I think they will be like the new Jumeirah Road, with 3 lanes on each side. The Western expats living in the Hills are used to calling 3 lane roads, "motorways", "highways" or "freeways", but those of us living in Dubai know that 3 lane ROADS are VERY normal and they are not places to drive at 120 kmph! The spped limit, I hope, will be kept at 70kmph, like the newly widened Jumeirah road, or at most 80kmph, like Al Wasl Road, with its 2 lanes.


----------



## juiced (Aug 18, 2004)

dubaiflo said:


> nevertheless a parallel road is needed actually...
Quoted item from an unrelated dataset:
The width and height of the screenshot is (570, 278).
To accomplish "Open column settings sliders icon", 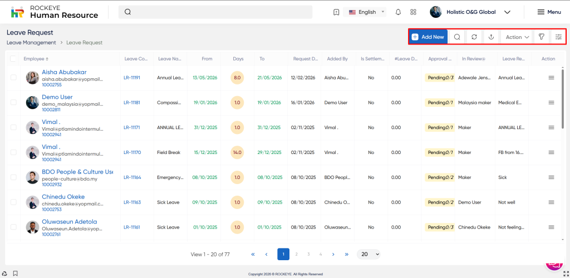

Expand the road that runs from the back of the Greens down to the Springs Drive (its the one that heads inland from the coast) into 6 lanes and connect that to Al Khail Road which is less than .5km from The Springs Drive. Construct a proper flyover there. Thats part of the problem solved already.
These parallel roads will affect people in the Lakes, the Hills, the Springs and the Meadows so theres already a very big number of people that will complain and make sure this project doesnt happen.


----------



## Face81 (Aug 24, 2004)

juiced said:


> Expand the road that runs from the back of the Greens down to the Springs Drive (its the one that heads inland from the coast) into 6 lanes and connect that to Al Khail Road which is less than .5km from The Springs Drive. Construct a proper flyover there. Thats part of the problem solved already.
> These parallel roads will affect people in the Lakes, the Hills, the Springs and the Meadows so theres already a very big number of people that will complain and make sure this project doesnt happen.


only part!


----------



## smussuw (Feb 1, 2004)

what do u call SZR then Face81 flyway?


----------



## juiced (Aug 18, 2004)

Face81 said:


> I think they will be like the new Jumeirah Road, with 3 lanes on each side. The Western expats living in the Hills are used to calling 3 lane roads, "motorways", "highways" or "freeways", but those of us living in Dubai know that 3 lane ROADS are VERY normal and they are not places to drive at 120 kmph! The spped limit, I hope, will be kept at 70kmph, like the newly widened Jumeirah road, or at most 80kmph, like Al Wasl Road, with its 2 lanes.



You have to live in or visit Emirates Hills regularly to truly understand how stupid the project sounds. The Lakes/M1 entrance will become a total mess, the Dubai Intl Academy will be next to a massive interchange, some parts of the proposed road will be very very close to residential property. People live in Emirates Hills to get away from the maddening crowd not to live in front of SZR phase 2.
The whole plan just shows how incompetent urban planning is here.


----------



## Face81 (Aug 24, 2004)

smussuw said:


> what do u call SZR then Face81 flyway?


a super highway! 

And i think thats what 10 lane highways are officially called.


----------



## Face81 (Aug 24, 2004)

juiced said:


> You have to live in or visit Emirates Hills regularly to truly understand how stupid the project sounds. The Lakes/M1 entrance will become a total mess, the Dubai Intl Academy will be next to a massive interchange, some parts of the proposed road will be very very close to residential property. People live in Emirates Hills to get away from the maddening crowd not to live in front of SZR phase 2.
> The whole plan just shows how incompetent urban planning is here.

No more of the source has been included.